■ TASK BRIEF
Which lines run from the one containing "Where should I" to the end of the material below? Copy them exactly, pictures excluded.

—————

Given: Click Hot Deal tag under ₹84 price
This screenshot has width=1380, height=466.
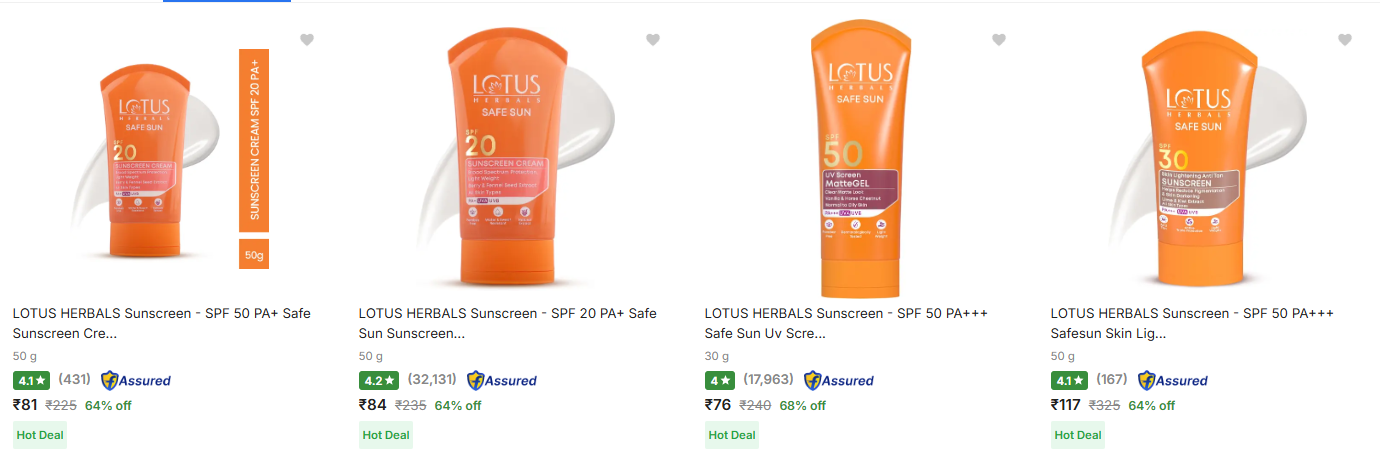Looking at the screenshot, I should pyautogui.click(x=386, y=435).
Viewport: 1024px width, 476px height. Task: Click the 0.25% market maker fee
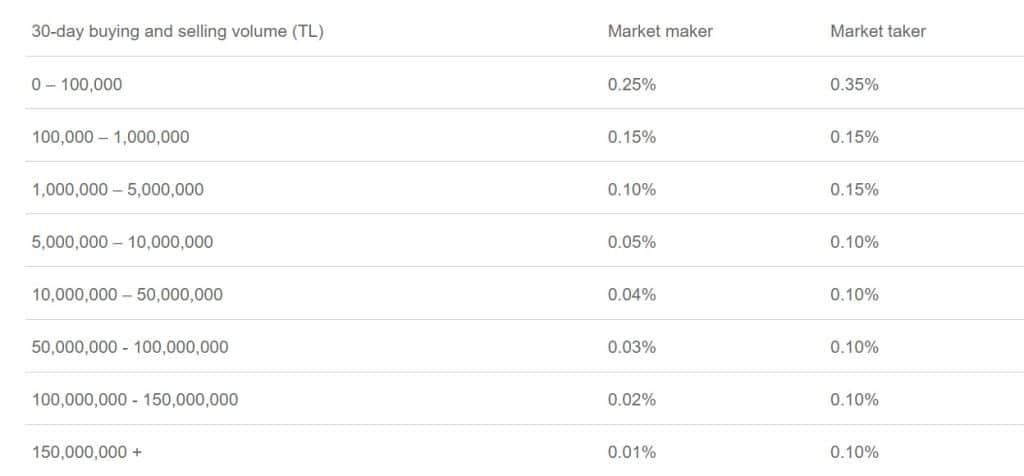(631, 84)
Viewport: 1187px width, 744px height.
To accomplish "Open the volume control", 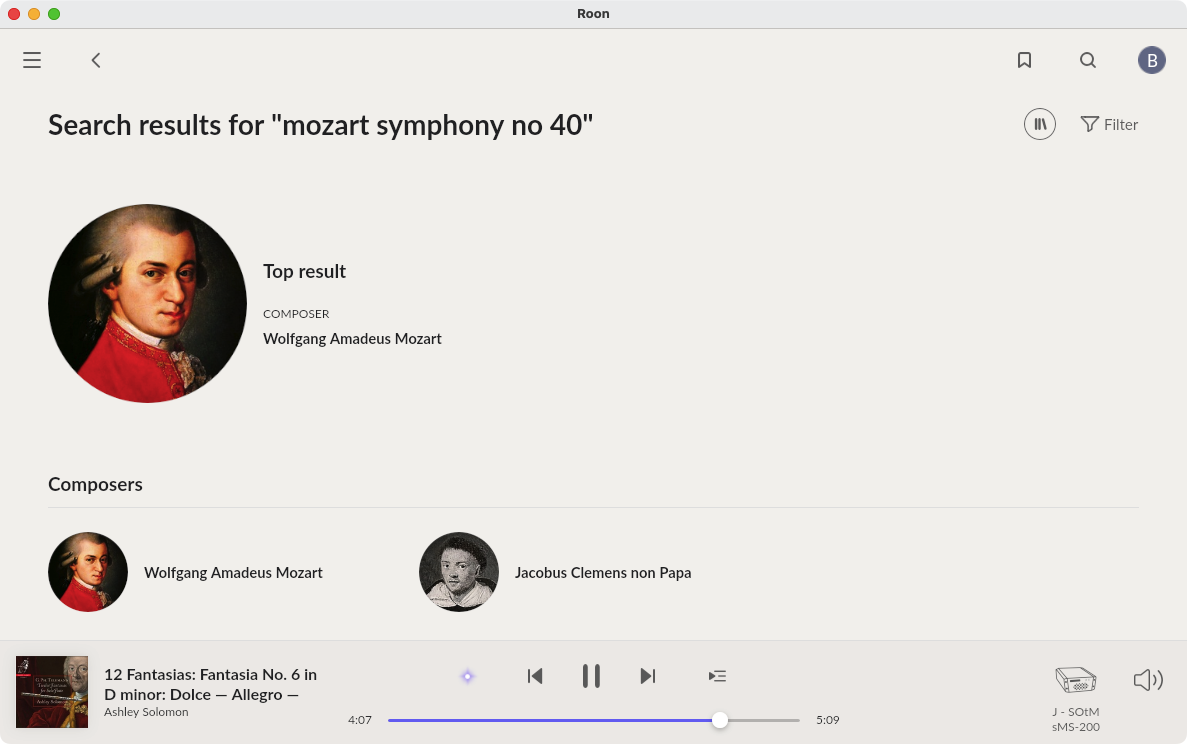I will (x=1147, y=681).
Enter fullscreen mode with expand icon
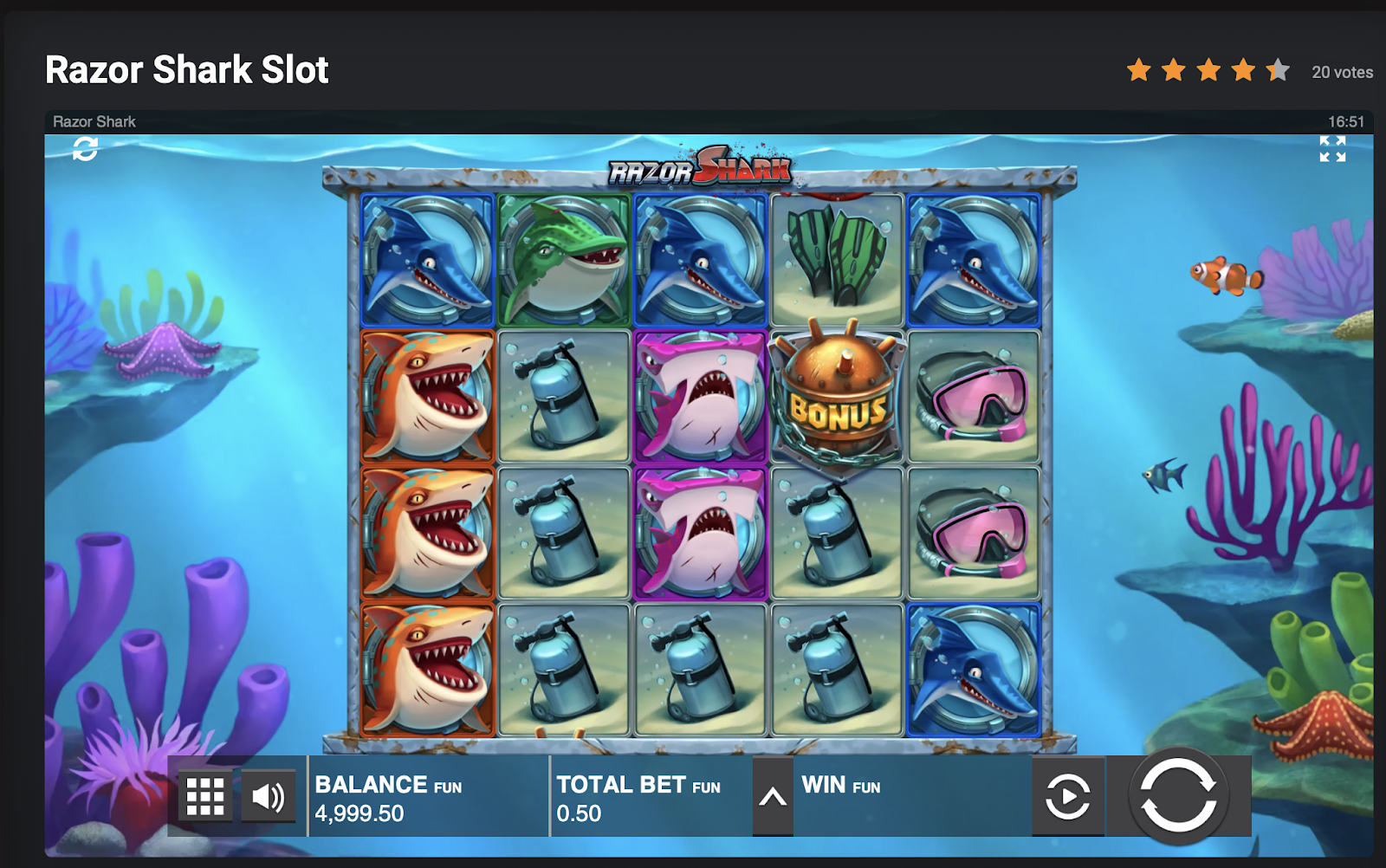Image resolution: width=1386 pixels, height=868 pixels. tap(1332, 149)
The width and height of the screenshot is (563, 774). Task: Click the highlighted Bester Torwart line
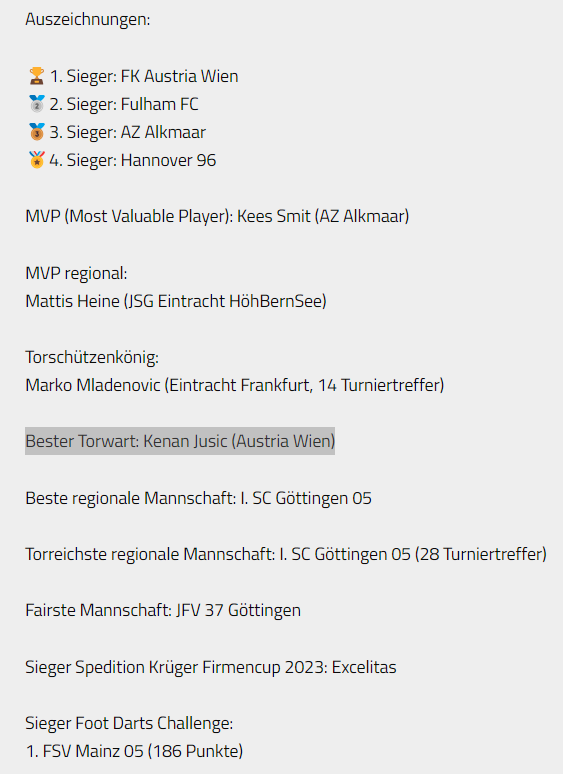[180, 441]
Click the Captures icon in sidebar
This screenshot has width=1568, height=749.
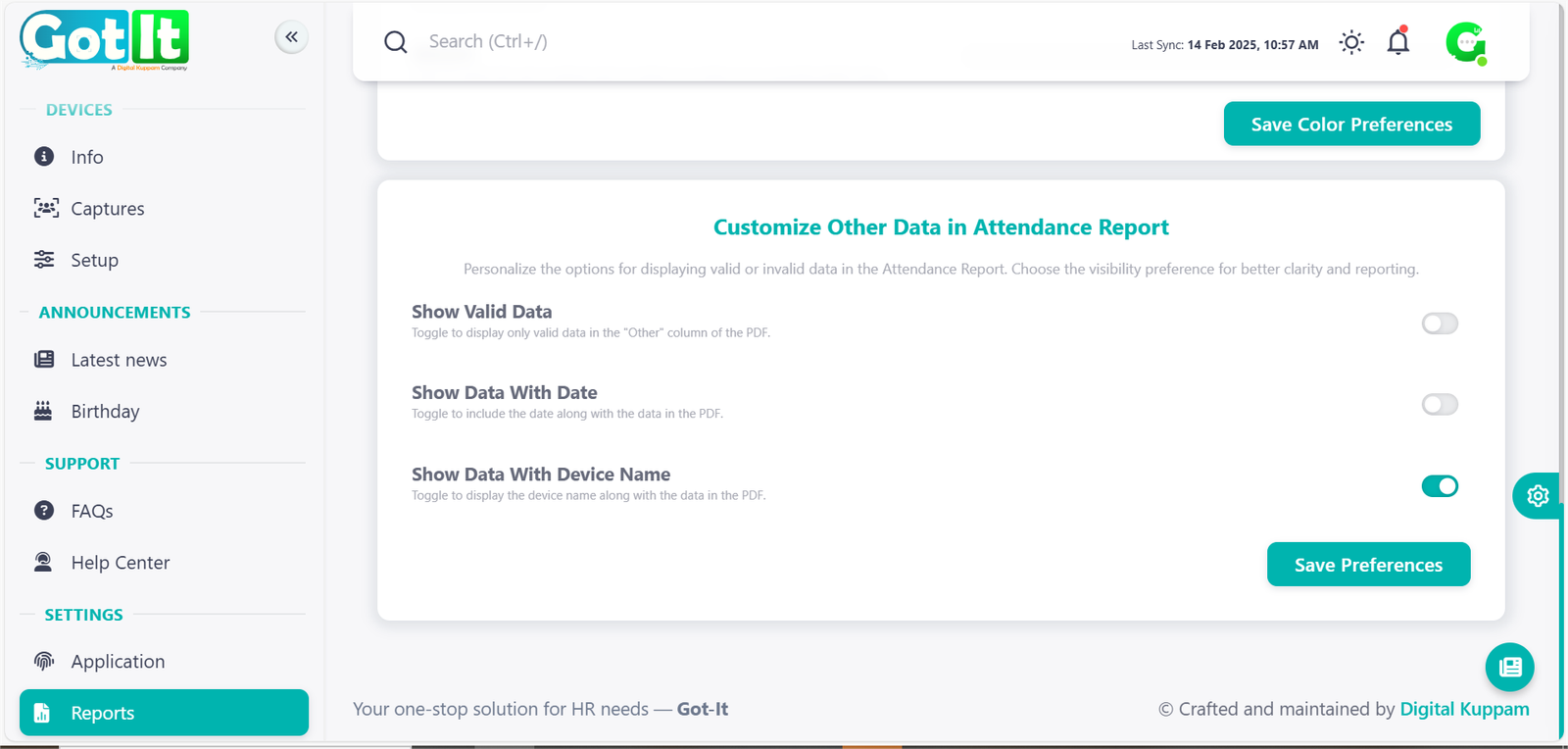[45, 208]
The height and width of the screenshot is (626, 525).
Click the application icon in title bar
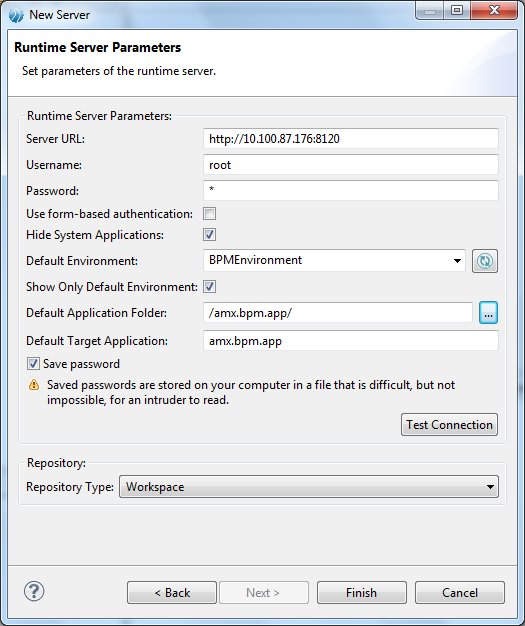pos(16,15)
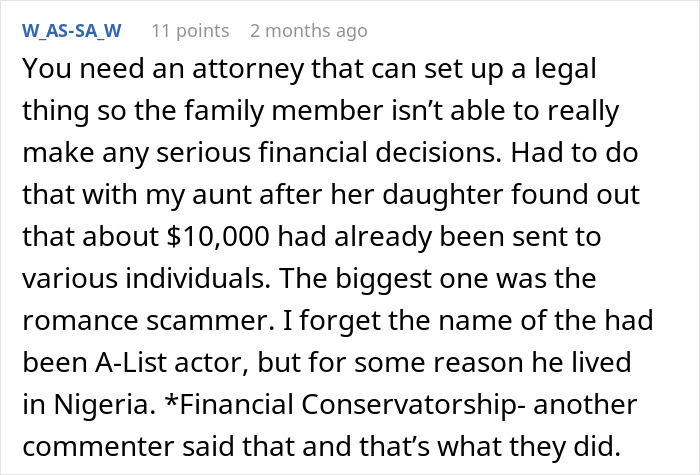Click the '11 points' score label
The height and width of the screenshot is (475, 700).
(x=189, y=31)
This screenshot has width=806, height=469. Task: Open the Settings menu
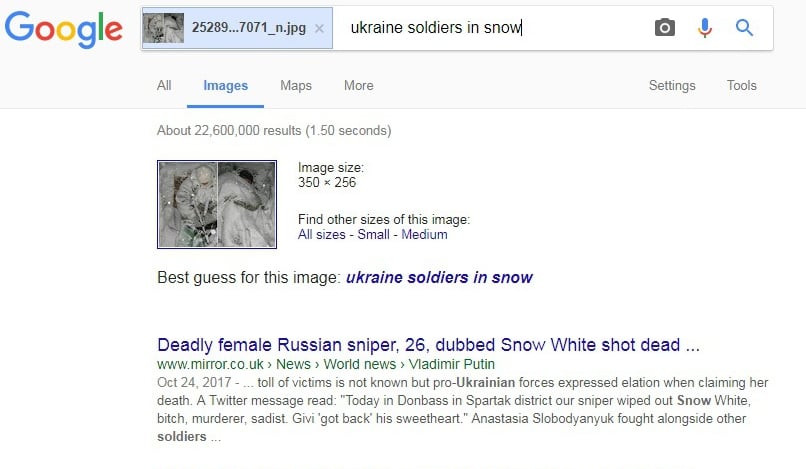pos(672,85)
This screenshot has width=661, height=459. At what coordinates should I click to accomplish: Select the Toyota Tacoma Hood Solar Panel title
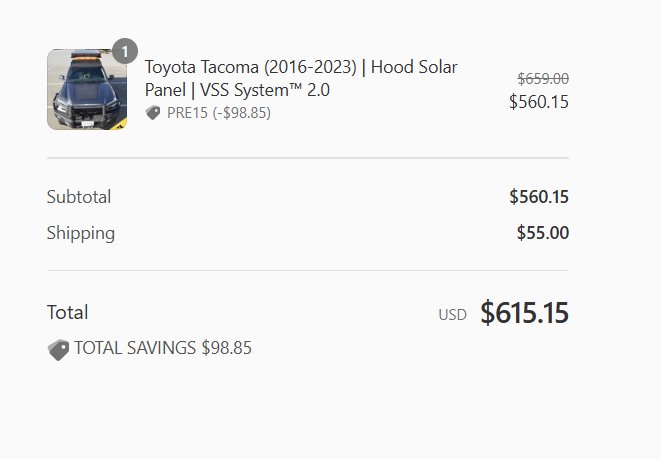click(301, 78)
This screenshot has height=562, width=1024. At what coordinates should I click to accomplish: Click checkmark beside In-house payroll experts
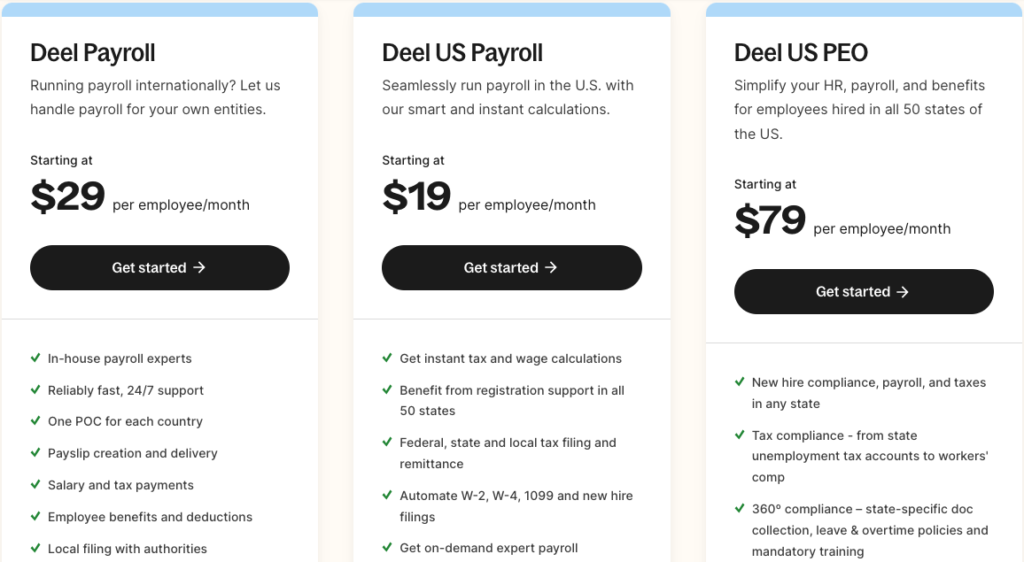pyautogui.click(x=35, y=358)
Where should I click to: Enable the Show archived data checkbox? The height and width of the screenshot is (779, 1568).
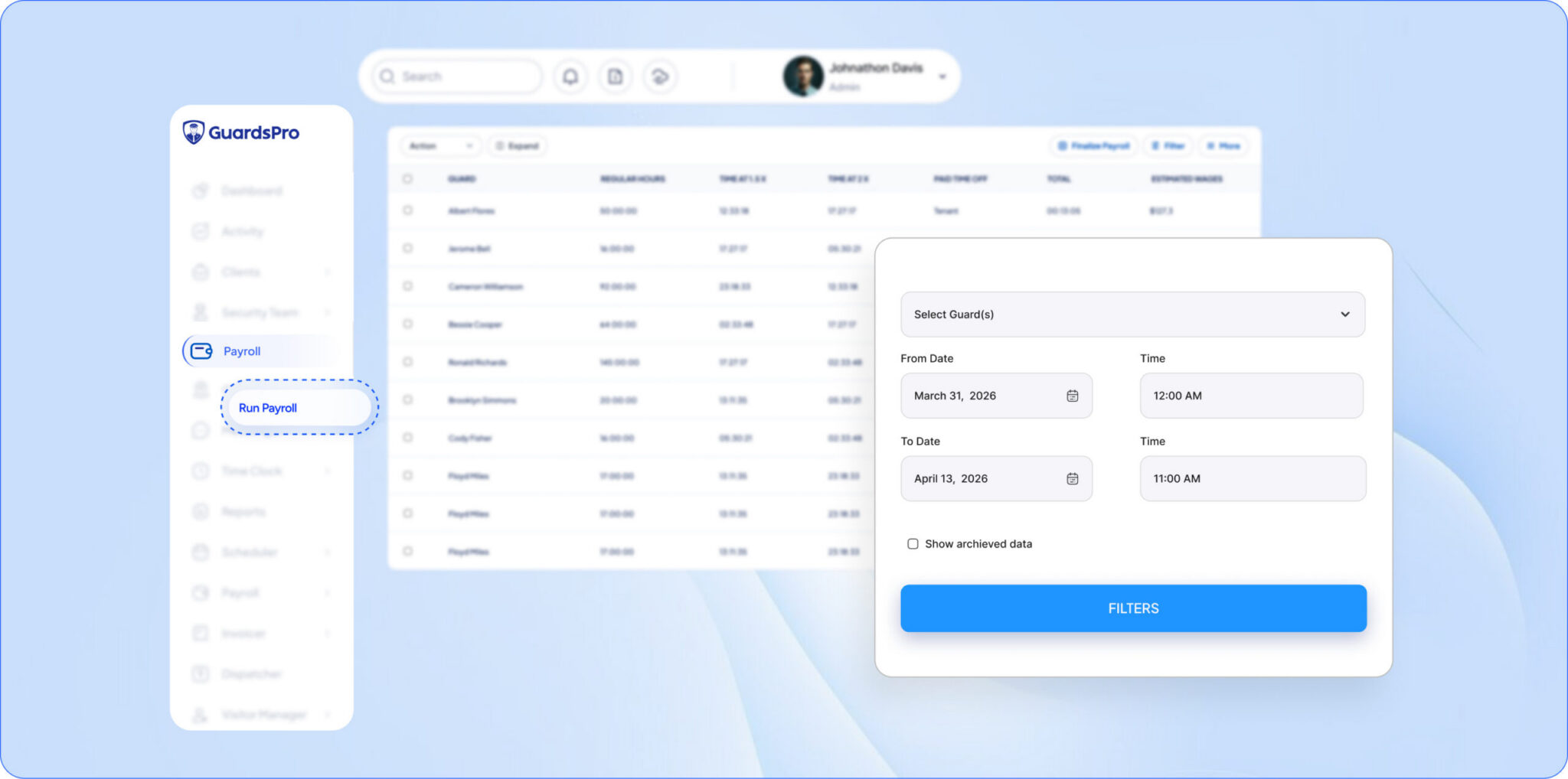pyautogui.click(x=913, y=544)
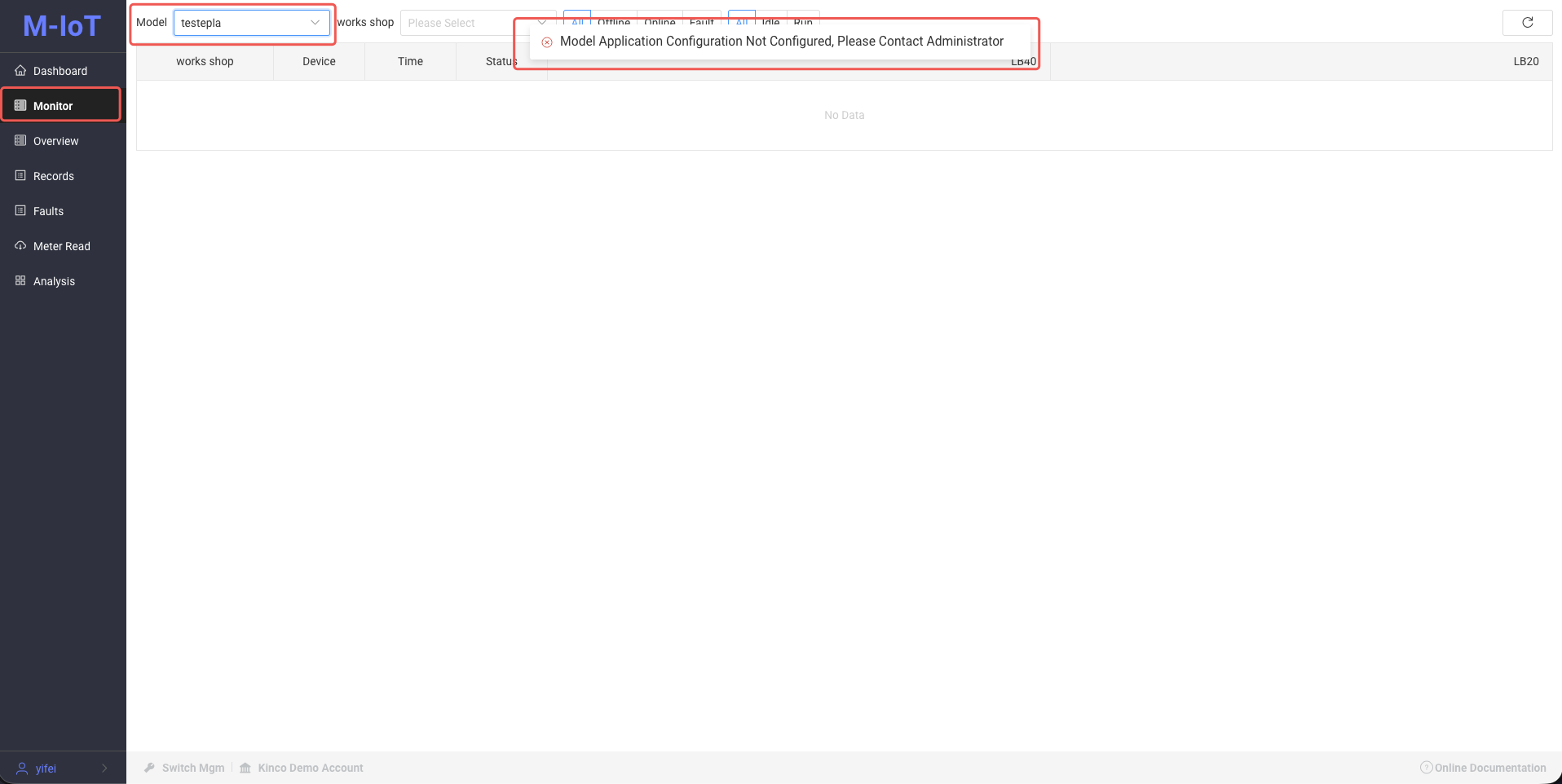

—————

■ OUTPUT OF THE TASK
Where should I click to: Enable the Show archived data checkbox? The height and width of the screenshot is (779, 1568).
pyautogui.click(x=913, y=544)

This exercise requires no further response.